Di Pulau Sawu, NTT, dinamai kepuwe duwe. Sedangkan tetangganya di Pulau Roti menamainya tua dan orang suku Marind di Papua mengenalnya sebagai uga.
Nah, beberapa sebutan tadi di lidah orang Inggris menjadi palmyra palm atau wine palm. Rupanya, nira lontar bisa diubah menjadi wine atau tuak. Pas betul dengan namanya.
Agar tidak bingung dengan banyaknya nama, literatur botani menamainya sebagai Borassus flabellifer. la masuk keluarga palem-paleman (Aecaceae).

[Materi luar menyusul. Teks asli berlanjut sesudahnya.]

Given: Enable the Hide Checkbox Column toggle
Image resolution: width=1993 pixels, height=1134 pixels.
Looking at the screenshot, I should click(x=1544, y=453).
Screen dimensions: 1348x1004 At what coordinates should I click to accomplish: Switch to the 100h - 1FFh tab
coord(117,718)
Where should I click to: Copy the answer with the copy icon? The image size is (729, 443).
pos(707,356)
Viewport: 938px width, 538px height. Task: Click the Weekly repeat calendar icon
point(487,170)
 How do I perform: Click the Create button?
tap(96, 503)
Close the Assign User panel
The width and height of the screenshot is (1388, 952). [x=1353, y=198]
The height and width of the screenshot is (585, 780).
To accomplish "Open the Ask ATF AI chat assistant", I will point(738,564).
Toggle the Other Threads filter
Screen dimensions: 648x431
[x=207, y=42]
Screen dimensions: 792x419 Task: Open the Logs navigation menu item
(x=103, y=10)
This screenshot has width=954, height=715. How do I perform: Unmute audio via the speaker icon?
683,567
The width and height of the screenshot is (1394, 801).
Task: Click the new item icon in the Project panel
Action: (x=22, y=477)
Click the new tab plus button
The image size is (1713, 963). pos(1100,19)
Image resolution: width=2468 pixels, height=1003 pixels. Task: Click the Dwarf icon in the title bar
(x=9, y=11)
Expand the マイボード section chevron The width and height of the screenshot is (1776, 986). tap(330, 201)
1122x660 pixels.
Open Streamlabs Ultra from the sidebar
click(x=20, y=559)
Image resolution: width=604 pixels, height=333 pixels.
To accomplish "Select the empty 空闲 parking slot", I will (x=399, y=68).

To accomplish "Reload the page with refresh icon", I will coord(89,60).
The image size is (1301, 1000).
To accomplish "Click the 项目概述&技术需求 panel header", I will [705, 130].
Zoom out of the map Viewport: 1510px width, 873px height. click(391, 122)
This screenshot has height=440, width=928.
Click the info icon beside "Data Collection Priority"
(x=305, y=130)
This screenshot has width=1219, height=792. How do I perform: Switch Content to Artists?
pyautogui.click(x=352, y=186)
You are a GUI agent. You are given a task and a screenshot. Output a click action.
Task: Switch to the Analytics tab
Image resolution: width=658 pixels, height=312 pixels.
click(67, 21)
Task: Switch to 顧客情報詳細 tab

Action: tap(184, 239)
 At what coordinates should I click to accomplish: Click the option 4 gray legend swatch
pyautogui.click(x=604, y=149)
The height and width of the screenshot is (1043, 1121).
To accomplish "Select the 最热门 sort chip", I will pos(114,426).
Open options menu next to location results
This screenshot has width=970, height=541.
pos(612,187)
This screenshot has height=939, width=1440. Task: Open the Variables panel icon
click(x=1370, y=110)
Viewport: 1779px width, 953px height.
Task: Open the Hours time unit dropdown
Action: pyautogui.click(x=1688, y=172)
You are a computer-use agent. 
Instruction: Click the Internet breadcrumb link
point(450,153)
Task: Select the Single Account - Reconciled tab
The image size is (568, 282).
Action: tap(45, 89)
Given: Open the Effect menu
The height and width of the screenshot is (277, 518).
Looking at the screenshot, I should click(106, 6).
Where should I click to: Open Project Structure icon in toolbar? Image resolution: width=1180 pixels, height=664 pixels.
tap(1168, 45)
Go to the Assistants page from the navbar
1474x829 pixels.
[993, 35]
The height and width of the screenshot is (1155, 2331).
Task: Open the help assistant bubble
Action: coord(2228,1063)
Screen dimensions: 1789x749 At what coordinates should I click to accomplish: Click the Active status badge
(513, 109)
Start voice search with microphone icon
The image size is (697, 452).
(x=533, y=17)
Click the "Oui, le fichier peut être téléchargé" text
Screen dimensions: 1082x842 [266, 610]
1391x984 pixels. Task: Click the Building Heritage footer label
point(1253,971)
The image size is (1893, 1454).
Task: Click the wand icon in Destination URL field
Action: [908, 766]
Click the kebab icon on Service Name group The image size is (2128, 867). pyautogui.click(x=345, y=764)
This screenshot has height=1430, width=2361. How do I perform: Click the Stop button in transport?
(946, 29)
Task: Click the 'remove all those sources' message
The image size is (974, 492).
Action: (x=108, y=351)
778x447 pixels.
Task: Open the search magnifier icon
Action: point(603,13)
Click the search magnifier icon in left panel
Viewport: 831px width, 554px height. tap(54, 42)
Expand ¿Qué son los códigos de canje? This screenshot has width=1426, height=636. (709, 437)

Bersamaan dengan "Hari Cinta Puspa - Satwa" pada 10 Januari 1993 lalu, lontar diresmikan sebagai flora Provinsi Sulawesi Selatan.
Betinanya lebih manis
Nama lontar bisa jadi berasal dari rontal, yang artinya daun pohon tal. Mungkin karena agak susah diucapkan, diputarlah huruf awal dan akhir pada rontal sehingga menjadi lontar.
Yang dimanfaatkan sebagai media tulis adalah daun mudanya. Tapi bukan sekadar sebagai media tulis saja.
Daun lontar juga bisa dianyam untuk dijadikan keranjang, topi, tikar, atau barang anyaman lain.
Untuk pembuatan anyaman itu yang diambil bagian daun yang lebamya kira-kira sama, lalu dipotong membujur sesuai alur seratnya, dan lidinya dibuang.